Toisella puolella suomeksi

Concurrent programming, Course examination 12.12.2008

Write in each answer sheet your name, signature, student id, course name and page number.

1. [11 p] Critical section. 
   1. What is the critical section problem?
   2. When would it be good to solve the problem with disabling interrupts and when not?
   3. When would it be good to solve the problem with a lock variable and busy-wait and when not?
   4. When would it be good to solve the problem with a semaphore and when not?
   5. When would it be good to solve the problem with a monitor and when not?
   6. When would it be good to solve the problem with Ricart Agrawala token-passing algorithm and when not?
       
2. [11 p] Deadlocks.
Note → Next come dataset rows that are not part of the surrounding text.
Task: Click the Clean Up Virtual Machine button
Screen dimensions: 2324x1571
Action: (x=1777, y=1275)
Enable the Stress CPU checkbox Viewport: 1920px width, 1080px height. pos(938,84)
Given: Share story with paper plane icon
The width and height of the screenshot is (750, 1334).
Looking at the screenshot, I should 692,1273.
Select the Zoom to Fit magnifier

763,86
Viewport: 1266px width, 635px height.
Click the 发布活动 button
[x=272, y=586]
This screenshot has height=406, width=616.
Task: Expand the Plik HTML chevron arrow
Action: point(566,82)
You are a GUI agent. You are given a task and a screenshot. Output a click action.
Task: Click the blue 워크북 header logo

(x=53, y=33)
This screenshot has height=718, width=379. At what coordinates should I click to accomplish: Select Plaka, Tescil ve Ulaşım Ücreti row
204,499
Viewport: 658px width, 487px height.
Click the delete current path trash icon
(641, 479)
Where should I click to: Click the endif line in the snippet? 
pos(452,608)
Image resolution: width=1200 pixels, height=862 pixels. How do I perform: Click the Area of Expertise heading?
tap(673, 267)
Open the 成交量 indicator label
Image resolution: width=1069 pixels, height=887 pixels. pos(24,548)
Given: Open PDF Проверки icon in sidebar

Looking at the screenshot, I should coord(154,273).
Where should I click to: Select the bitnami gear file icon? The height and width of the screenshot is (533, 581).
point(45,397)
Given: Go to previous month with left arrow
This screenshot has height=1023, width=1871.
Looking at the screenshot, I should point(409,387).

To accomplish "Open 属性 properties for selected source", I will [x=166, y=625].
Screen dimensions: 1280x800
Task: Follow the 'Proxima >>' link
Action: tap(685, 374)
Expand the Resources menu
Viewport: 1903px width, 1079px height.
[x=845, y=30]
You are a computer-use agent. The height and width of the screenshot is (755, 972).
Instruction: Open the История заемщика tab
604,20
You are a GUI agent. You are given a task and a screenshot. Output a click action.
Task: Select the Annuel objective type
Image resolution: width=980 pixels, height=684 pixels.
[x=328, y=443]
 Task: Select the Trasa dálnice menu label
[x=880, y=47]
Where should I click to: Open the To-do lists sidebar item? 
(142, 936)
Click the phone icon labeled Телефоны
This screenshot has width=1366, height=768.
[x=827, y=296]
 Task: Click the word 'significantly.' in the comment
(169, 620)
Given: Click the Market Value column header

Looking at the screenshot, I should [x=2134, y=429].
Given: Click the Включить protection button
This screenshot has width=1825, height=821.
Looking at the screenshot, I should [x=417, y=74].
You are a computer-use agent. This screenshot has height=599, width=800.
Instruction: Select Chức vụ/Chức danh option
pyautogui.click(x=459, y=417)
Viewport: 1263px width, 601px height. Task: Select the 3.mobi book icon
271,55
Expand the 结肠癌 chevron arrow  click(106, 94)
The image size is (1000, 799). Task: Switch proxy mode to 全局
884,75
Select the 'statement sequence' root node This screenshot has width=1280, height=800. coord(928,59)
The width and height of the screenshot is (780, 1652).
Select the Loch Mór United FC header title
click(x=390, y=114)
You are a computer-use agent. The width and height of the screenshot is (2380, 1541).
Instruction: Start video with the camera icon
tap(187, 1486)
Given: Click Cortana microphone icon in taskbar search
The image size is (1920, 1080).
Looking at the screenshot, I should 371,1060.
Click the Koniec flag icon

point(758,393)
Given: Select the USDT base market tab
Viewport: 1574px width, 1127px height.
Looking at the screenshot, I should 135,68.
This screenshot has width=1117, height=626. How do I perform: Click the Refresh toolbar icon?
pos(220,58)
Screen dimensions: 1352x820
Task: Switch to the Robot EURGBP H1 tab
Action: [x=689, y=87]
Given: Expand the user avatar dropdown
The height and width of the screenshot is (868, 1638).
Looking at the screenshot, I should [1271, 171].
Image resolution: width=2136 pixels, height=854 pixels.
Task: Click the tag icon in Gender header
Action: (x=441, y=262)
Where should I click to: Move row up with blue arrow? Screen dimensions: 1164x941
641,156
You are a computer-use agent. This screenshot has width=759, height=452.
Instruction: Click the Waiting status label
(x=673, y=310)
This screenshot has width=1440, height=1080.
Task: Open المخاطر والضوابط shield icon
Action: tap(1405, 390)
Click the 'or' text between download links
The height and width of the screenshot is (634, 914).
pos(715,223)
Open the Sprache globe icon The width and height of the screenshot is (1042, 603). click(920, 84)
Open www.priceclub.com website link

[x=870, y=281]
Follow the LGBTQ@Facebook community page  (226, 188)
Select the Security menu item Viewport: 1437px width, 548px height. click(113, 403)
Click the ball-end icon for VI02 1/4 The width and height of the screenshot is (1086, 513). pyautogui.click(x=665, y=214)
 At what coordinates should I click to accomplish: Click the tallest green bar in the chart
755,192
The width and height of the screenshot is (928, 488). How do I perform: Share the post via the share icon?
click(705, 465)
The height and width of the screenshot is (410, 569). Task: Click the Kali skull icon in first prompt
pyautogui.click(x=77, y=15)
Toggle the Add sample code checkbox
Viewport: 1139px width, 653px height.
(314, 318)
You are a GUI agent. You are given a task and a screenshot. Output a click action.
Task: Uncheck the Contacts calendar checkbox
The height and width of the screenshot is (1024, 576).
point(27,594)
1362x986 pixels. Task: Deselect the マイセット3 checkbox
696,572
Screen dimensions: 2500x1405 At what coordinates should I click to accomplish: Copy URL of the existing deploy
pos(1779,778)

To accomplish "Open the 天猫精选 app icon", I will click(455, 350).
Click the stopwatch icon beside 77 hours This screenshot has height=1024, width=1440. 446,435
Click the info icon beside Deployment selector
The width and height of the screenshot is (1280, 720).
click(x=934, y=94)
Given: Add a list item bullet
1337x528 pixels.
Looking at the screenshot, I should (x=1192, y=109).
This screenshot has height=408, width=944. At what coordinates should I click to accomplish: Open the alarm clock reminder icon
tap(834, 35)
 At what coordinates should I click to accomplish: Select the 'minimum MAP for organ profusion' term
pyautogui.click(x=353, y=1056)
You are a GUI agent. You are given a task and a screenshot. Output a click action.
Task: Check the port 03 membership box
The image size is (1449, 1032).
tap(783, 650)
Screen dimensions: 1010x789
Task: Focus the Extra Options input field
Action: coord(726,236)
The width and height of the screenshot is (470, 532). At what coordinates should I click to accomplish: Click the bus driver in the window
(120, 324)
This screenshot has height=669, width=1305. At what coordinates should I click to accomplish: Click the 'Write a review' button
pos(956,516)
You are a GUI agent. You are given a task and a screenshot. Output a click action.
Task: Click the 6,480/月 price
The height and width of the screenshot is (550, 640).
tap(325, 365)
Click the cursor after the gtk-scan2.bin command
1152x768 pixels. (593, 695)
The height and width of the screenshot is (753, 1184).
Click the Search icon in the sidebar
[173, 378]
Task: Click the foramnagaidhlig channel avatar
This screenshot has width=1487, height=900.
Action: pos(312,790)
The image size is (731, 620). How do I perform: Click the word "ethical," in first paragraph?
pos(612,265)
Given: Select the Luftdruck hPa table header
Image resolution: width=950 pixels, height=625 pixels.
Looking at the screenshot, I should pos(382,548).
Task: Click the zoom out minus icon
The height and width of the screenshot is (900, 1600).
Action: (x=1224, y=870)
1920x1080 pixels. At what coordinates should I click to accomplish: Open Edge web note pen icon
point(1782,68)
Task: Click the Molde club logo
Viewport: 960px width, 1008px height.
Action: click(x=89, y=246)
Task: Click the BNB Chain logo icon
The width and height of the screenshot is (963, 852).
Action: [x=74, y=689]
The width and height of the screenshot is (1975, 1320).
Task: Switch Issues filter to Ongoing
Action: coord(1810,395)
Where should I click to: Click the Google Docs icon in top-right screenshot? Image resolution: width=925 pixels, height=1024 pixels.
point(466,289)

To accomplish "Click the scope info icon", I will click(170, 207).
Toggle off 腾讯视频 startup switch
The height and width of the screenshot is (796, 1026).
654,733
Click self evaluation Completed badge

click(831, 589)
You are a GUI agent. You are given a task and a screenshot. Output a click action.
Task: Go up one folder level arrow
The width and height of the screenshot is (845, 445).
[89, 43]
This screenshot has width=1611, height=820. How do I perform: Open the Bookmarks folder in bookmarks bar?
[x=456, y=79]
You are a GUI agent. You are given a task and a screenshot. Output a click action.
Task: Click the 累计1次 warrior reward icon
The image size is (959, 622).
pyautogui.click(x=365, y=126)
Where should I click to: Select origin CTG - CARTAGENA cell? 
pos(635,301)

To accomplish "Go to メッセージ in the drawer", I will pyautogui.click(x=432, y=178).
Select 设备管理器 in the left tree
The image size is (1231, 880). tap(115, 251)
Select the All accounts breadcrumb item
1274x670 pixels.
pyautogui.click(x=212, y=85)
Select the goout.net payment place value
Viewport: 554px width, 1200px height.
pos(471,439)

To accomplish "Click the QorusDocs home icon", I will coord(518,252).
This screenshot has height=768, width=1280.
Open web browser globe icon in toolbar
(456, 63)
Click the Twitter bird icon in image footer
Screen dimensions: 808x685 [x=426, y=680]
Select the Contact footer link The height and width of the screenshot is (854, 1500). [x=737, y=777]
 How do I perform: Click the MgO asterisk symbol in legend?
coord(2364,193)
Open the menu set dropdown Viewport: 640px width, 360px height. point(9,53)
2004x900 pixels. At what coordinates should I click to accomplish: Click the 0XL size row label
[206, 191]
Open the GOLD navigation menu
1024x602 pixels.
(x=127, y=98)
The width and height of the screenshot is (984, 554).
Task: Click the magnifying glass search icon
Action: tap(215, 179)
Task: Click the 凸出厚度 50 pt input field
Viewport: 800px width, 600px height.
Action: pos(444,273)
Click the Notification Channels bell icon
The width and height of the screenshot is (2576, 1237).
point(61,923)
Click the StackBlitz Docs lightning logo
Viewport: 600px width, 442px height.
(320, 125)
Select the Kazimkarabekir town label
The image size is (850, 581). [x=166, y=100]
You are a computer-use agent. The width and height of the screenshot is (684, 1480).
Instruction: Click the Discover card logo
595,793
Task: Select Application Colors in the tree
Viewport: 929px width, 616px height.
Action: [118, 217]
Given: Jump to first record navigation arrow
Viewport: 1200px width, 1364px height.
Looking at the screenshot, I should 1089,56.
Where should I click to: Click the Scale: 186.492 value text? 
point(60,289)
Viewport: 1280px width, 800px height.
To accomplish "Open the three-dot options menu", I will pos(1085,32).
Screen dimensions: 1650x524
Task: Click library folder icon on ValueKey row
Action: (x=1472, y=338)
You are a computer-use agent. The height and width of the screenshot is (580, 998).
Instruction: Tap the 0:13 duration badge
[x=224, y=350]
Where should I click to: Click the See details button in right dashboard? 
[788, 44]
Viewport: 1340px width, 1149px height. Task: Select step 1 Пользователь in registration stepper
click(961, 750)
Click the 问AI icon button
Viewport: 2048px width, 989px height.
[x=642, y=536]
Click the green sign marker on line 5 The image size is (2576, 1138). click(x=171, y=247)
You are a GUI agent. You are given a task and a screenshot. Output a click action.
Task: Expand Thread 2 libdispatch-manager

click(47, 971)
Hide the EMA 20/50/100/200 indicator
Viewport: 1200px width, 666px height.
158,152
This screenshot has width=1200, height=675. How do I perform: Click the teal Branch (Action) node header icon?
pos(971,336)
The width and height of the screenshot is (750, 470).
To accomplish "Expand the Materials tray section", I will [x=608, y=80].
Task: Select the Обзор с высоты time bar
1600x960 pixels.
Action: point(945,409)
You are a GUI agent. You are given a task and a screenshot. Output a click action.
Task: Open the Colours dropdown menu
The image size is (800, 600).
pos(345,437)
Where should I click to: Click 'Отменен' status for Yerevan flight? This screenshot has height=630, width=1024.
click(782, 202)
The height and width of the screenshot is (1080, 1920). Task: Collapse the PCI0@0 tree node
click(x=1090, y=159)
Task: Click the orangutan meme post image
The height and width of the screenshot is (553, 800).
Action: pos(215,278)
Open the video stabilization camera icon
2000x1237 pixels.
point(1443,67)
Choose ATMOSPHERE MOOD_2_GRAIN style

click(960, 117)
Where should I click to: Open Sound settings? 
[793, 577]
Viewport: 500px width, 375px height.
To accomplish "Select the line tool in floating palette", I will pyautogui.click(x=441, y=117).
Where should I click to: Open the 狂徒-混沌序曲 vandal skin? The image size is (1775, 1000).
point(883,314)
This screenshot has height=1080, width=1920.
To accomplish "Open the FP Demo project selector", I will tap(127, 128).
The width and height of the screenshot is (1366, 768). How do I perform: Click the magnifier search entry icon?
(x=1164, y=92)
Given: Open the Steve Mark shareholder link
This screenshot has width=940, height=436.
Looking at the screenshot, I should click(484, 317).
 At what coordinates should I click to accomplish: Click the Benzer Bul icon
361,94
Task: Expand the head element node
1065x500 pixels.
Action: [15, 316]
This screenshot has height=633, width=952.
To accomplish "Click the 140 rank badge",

System S has five resources: large memory blocks A (2 units) needed for data processing, data base B (1 unit), data base C (1 unit), printers D (2 units) and keyboard focus E (1 unit). Each resource can be used only one process at a time.
   
   System S has four processes, P1-P4. P1 has one unit each of resources A, C and D. P2 has one unit each of resources A and B. P3 has one unit of resource D. P4 has no resources reserved for it currently.
   
   To advance now, P1 needs one unit each of resourecs B and E, P2 needs one unit each of resources C and E, P3 needs one unit of resource E, and P4 needs one unit each of resources A, C and E.
   
   
   1. What is a deadlock? What does it mean that the system is not deadlocked?
   2. When can a system be deadlocked?
   3. Is the system S deadlocked or not?
   4. How would one check deadlock existance using Dijkstra's Deadlock Detection Algorithm (DDA)? It uses arrays A (allocation matrix) and Q (request matrix) as well as vectors R (all resources), V (free resources) and W (working vector).
   5. How can one prevent deadlock from appearing in advance (in general and specifically in this case)?
       
3. [11 p] Bees and bear. Friendly bees (N bees) are feeding a trapped bear by collecting honey for it. The life of the trapped bear is just eating and sleeping. The bees collect honey and carry it to a pot, filling the pot one portion each bee pot at a time. When the pot is full (H portions of honey), the last bee to deposit honey wakes up the bear to eat. The bees pause filling the pot until the pot is empty again. Once the bear is finished eating the pot empty, it allows the bees to deposit honey again and goes to sleep.
   
   Give the synchronization solution for filling up the pot and emptying it with a monitor. So, the monitor contains only the synchronization problem solution - collecting honey, depositing in into the pot, and emptying the pot happens outside the monitor. Present he code for bees (N processes), the bear and the monitor. Explain verbally which situations demand mutual exclusion and/or synchronization and how those problems are solved in your solution. Make the required assumptions concerning the monitor features and write them down.
    
4. [11 p] Look at the attached Ricart-Agrawala Algorithm 10.3.
   1. What is the meaning of the algorithm? What is the meaning of Main and Receive processes? What are they needed for? Could one combine them into one process? How or why not?
   2. What is the meaning of the set requested and how is it updated? What is the meaning of the set granted and how is it updated?
   3. Assume that three processes (p1, p2 and p3) want to get into critical section all at the same time. The critical section was last reserved for p1 at time 550, for p2 at time 7700, and for p3 at time 33. The system has no other processes. Show, how and in which order processes p1, p2 and p3 will get into critical section. Especially show all related messages (sender, receiver, message type, message contents) and how they are responded to.